April 11, 2014
There was something significant from yesterday that I did not mention because I wanted to celebrate the 100th entry. So here it is: the phone rang yesterday afternoon and a dear friend wanted to ask about ways to help introduce Jesus to someone that is searching and struggling with their faith. What an honor, not only for my friend, but for me, too. It brought back memories of my life before 1980, when I really was searching and struggling myself, except I barely realized it.
There is a conversation I distinctly remember from around 1975 that I had with someone who was trying to help me see the need for Jesus in my life. She was trying to explain that not only did I commit sins, but that I was in bondage TO sin. That there was sort of a cavern between God and me that only Jesus could cross. Honestly, that made no sense to me at the time. But when she talked about my sins, I was quick to inform her that I had not done any of those “top ten.” No murder, no adultery, no coveting - whatever that is, I thought. She tried, God love her, to help me understand, but I went away more confused and stubborn toward God than ever.
However, in hindsight, I know that conversation was a seed planting, even though for quite a while after it I just ran harder from anyone who suggested anything about God, faith, salvation, etc. to me. Until I met someone who was Lutheran, who introduced to me to their pastor, and who invited me to a worship service. It was there I heard about a word I never before remembered hearing - grace. The rest, as they say, is history and every day I am thankful.
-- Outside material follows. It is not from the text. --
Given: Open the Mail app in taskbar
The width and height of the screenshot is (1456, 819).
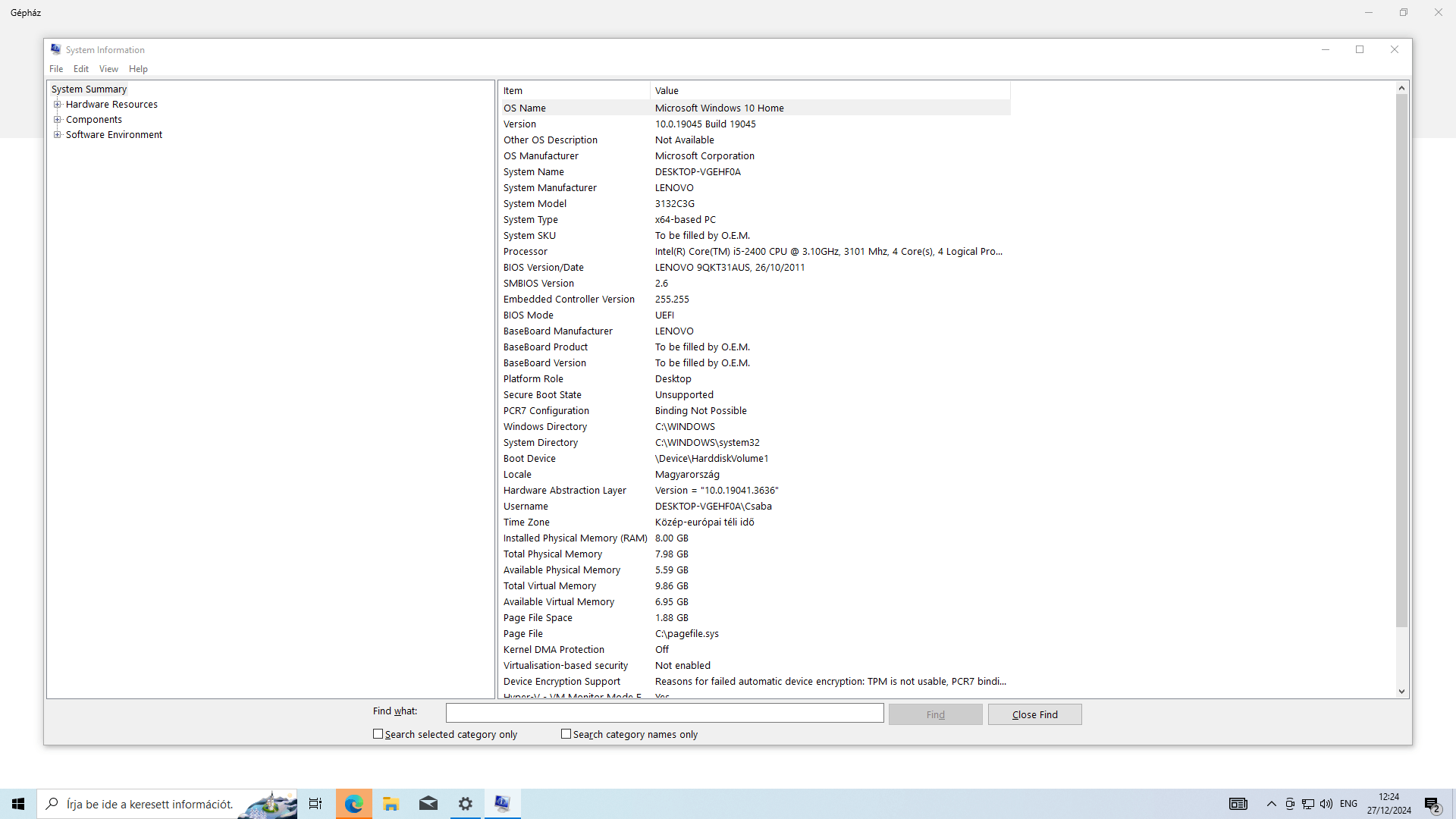Looking at the screenshot, I should click(x=428, y=804).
You know, I imagine that woman prayed for me (I know I do for those who struggle, as I am for my friend’s someone), and probably wonders at times whatever happened to me. Wouldn’t she be surprised?! Because truth is, God happened to me. Thank you, Almighty God, for the witness of a woman I barely remember, whose name is long forgotten, but who tried to be faithful to your love and grace by sharing them with me. Amen.